La noticia del arribo de $720 millones a Catriel por el bono de prórroga de concesiones hidrocarburíferas generó una avalancha de reacciones entre vecinos y vecinas. El convenio, firmado por la intendenta Daniela Salzotto y el gobernador Alberto Weretilneck, destina los fondos a pavimentación de Av. Mosconi, cordón cuneta en barrio Cuatro Esquinas, y la compra de un camión compactador de residuos, además de dos ampliaciones de red de gas para más de 150 familias y la entrega de 13 escrituras.
Aunque desde el municipio se destacó la importancia del acuerdo como parte de una estrategia de desarrollo local y mejora de servicios, el anuncio fue rápidamente interpelado en redes sociales por quienes sienten que las prioridades no están bien distribuidas.
“Hace 20 años que vivimos en Cuatro Esquinas y no hay ni una cuadra de asfalto”, escribió una vecina. Otra apuntó: “La colectora de Mosconi solo favorece a los comerciantes. Los chicos van caminando por el barro al CET 21, asfalten por allá”.
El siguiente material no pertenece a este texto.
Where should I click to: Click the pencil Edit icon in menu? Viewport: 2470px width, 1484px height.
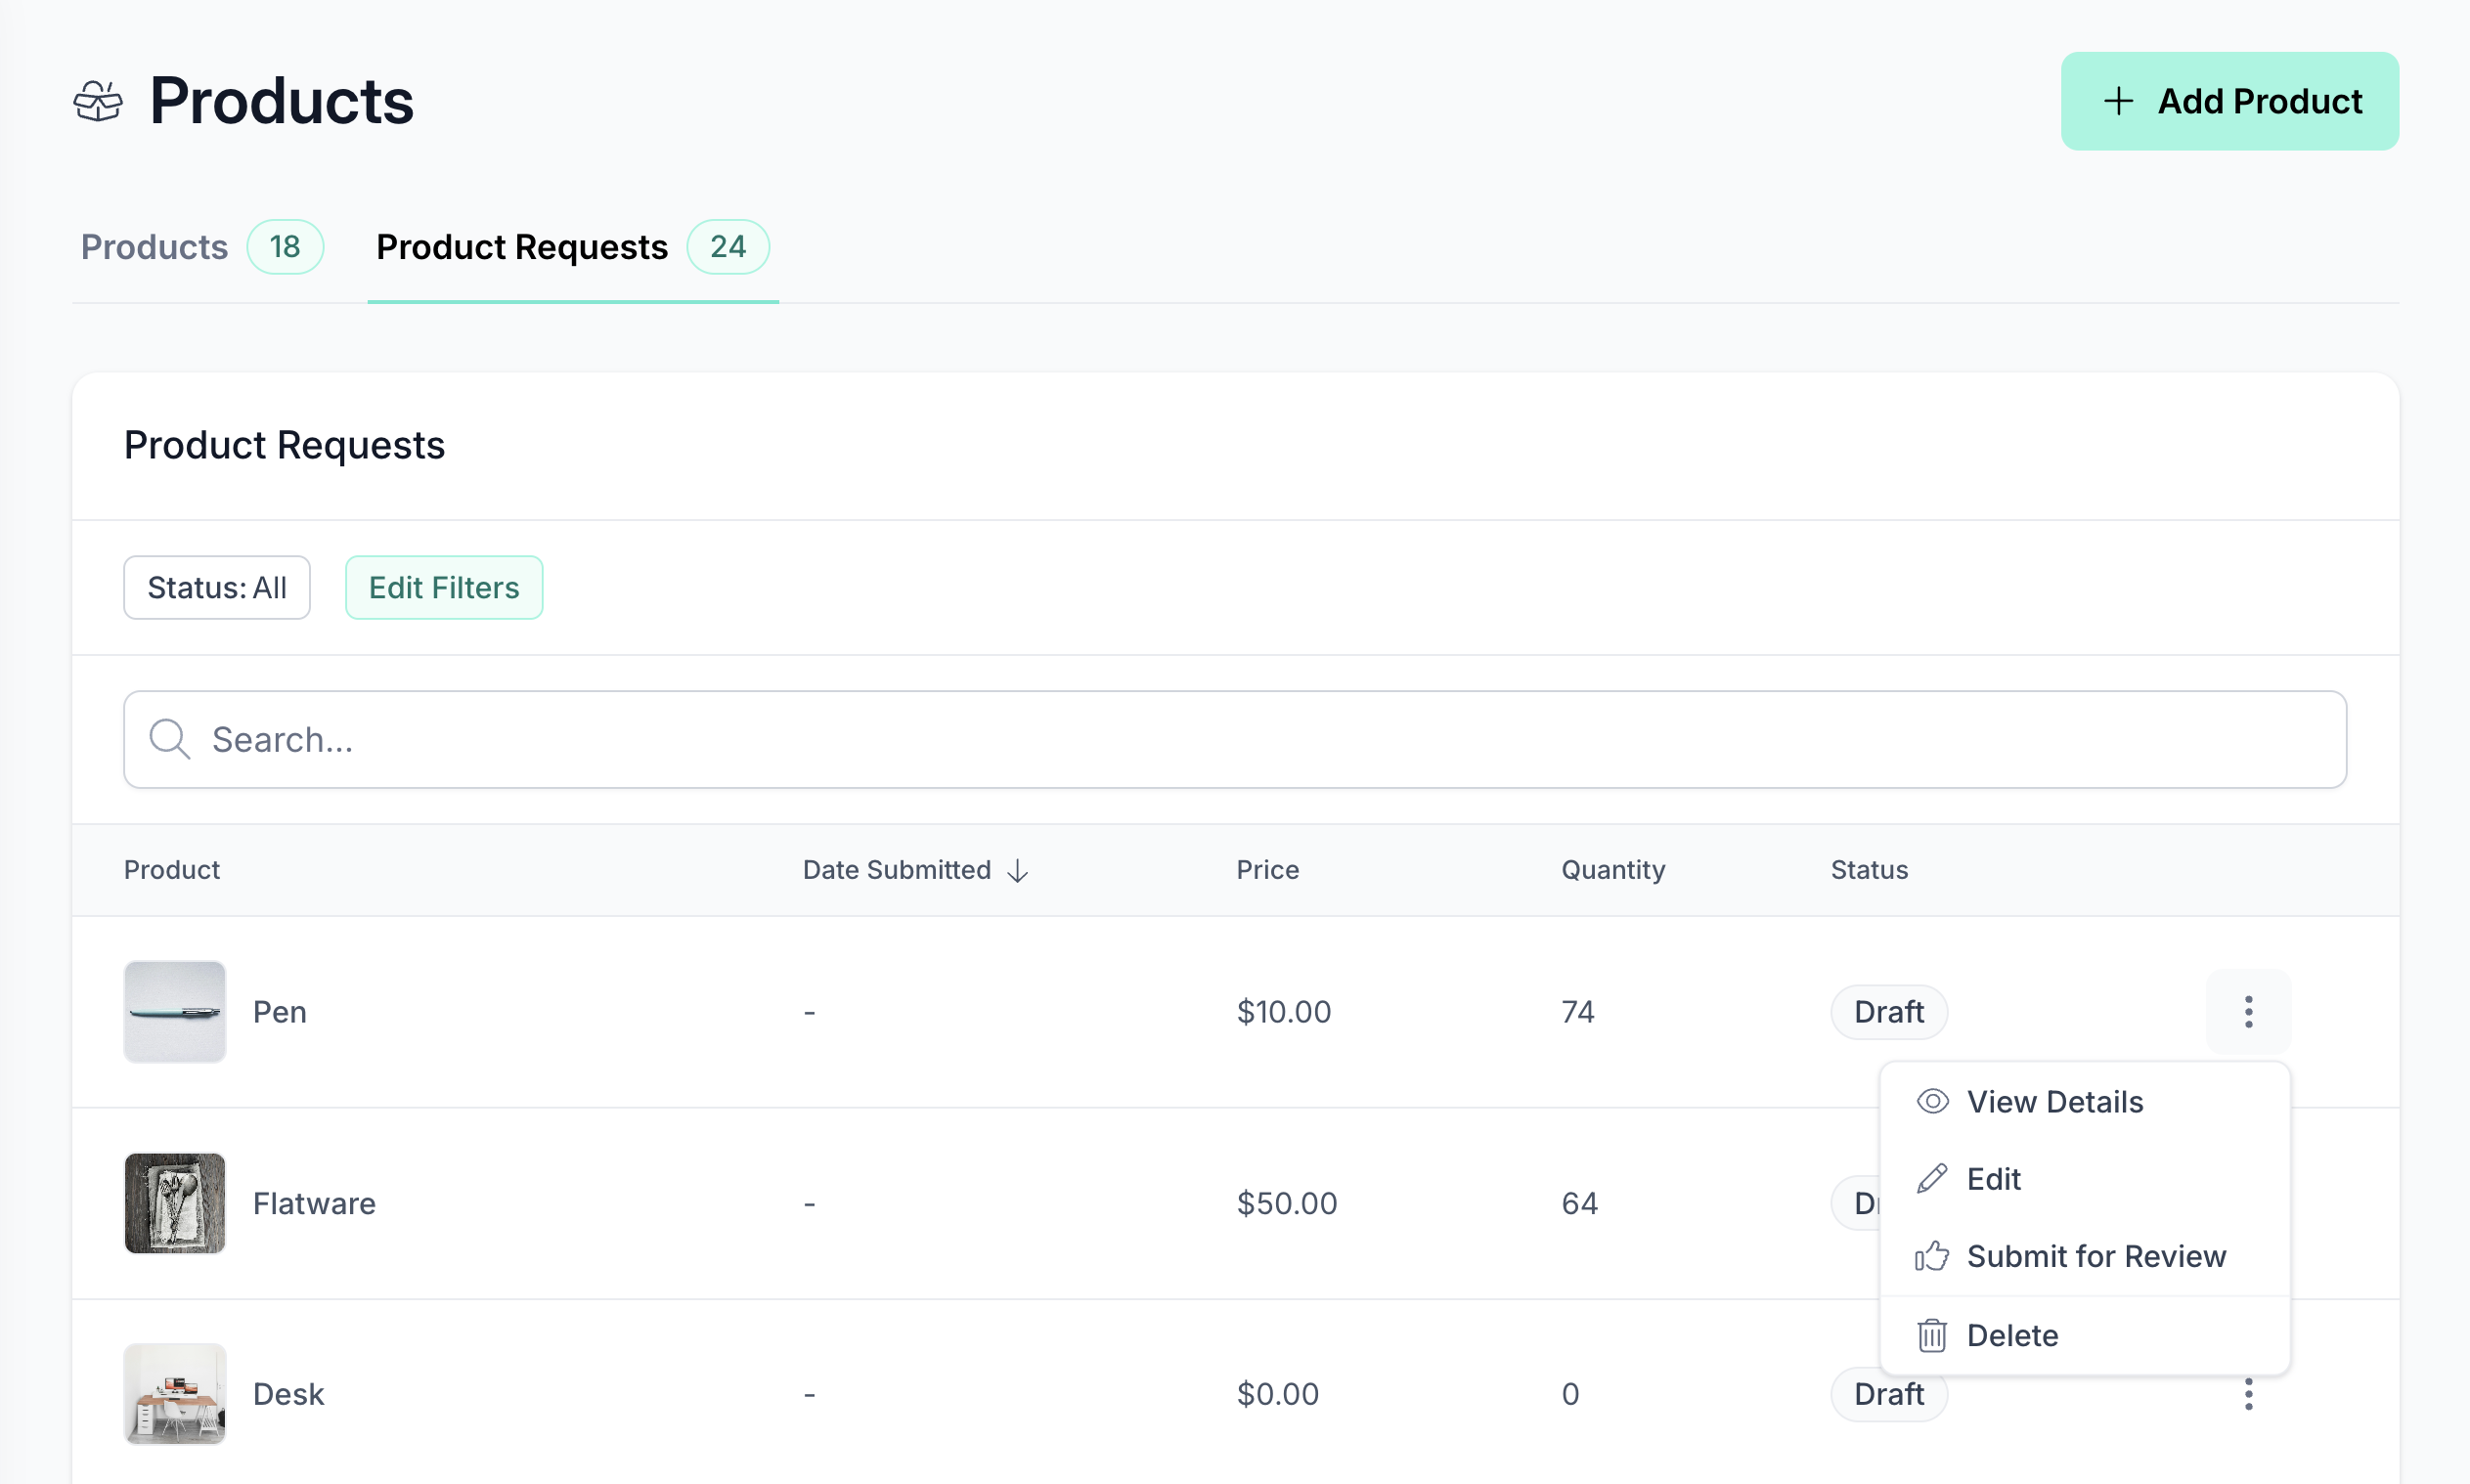1931,1179

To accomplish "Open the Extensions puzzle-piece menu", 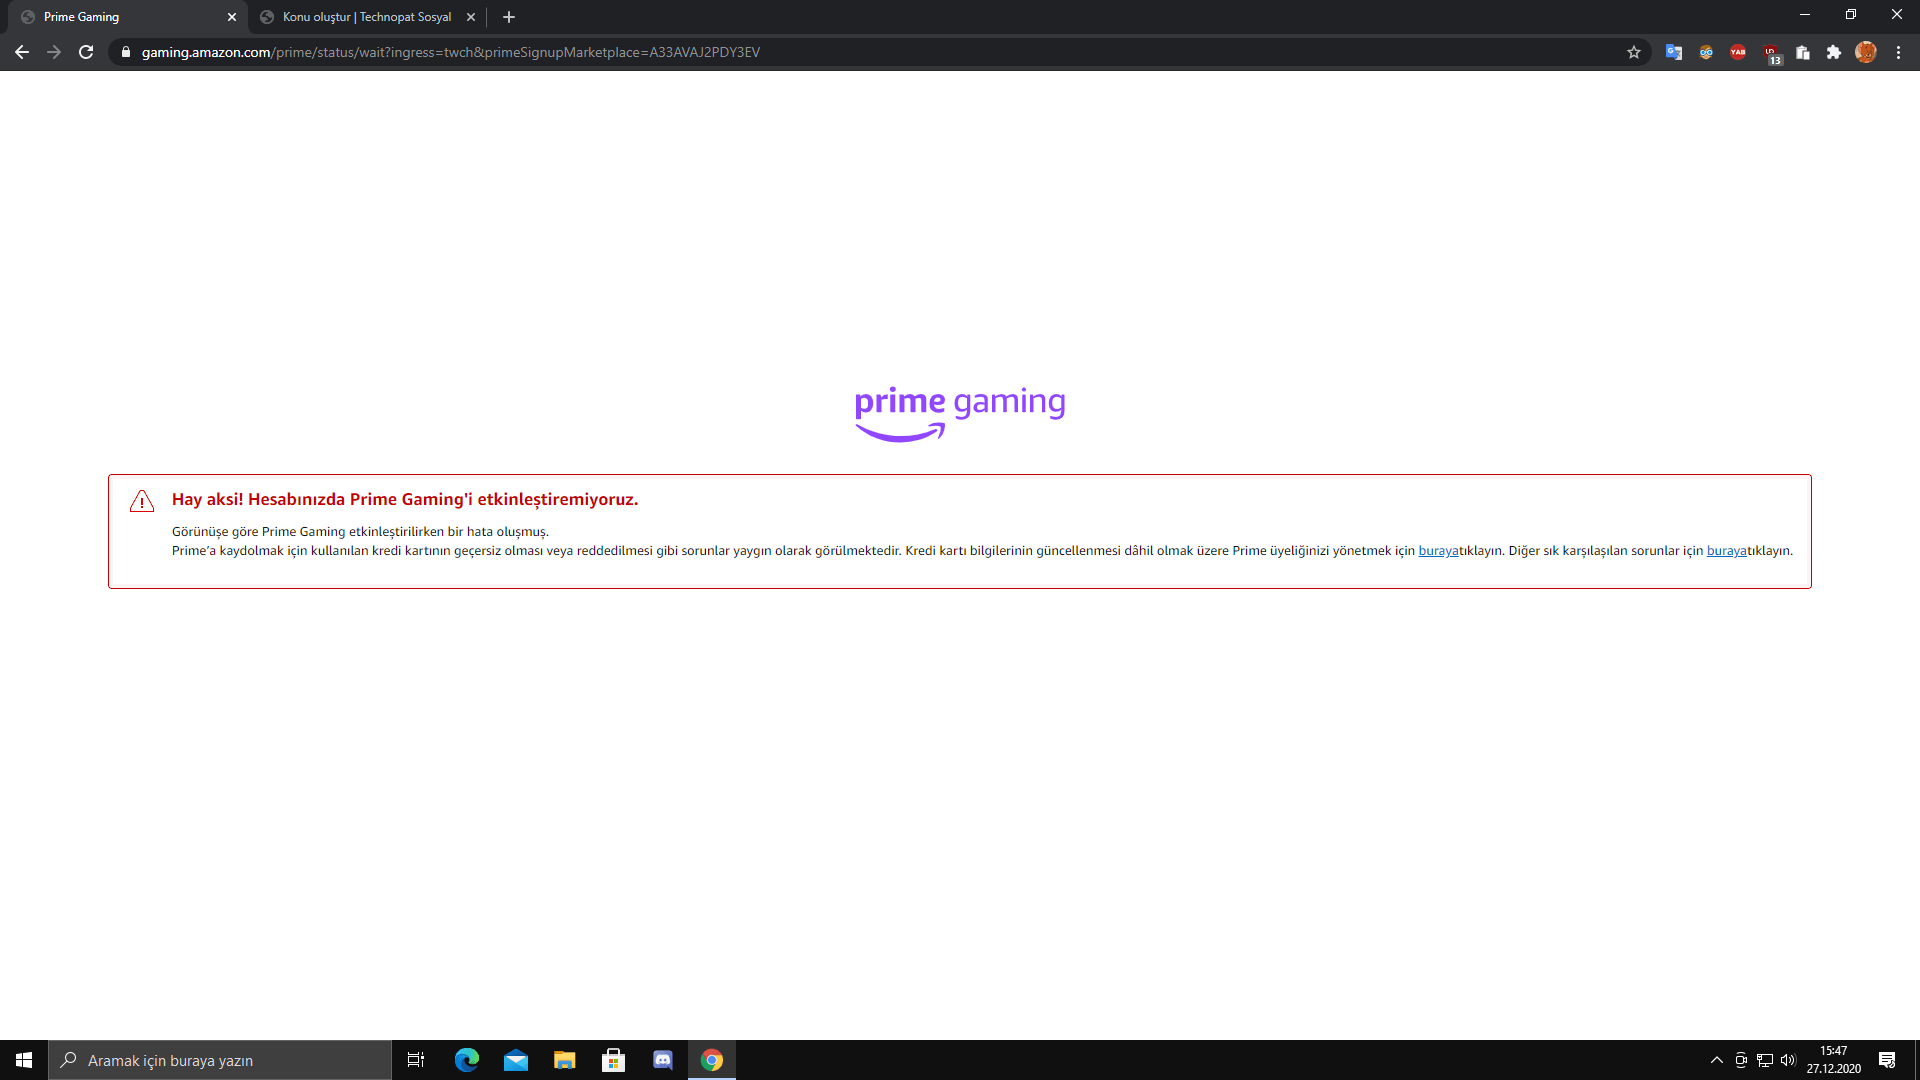I will [x=1834, y=52].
También se sumaron reclamos por calle Rawson, Colonia Ovejero, barrio Marini y avenida Savio, donde señalan problemas de iluminación, cloacas o falta de redes de gas. Hubo quienes reclamaron por terrenos para residentes locales, pedidos de trabajo para desocupados y dudas sobre la verdadera ejecución de los fondos. “Que sea para el pueblo y no para los bolsillos de unos pocos”, expresó un vecino.
Desde sectores organizados como el de personas desocupadas, Sebastián Guzmán pidió que las inversiones incluyan mano de obra local: “Ojalá esto no sea una promesa más. Catriel tiene que crecer pensando en todos, con trabajo digno y planificación”.
En paralelo, voces vinculadas a la gestión como la funcionaria Lucía Gal o la secretaria legislativa Eliana Candia destacaron el esfuerzo de la intendenta y defendieron las decisiones tomadas: “Esto se consiguió con gestión, falta mucho, pero hay un rumbo”.
Las redes sociales reflejaron con nitidez la tensión entre expectativa y escepticismo: para muchos, el anuncio representa una oportunidad concreta de mejora urbana; para otros, es insuficiente o llega tarde frente a reclamos que llevan años. La ejecución efectiva de las obras y su impacto real marcarán el termómetro con el que será evaluada esta inversión millonaria.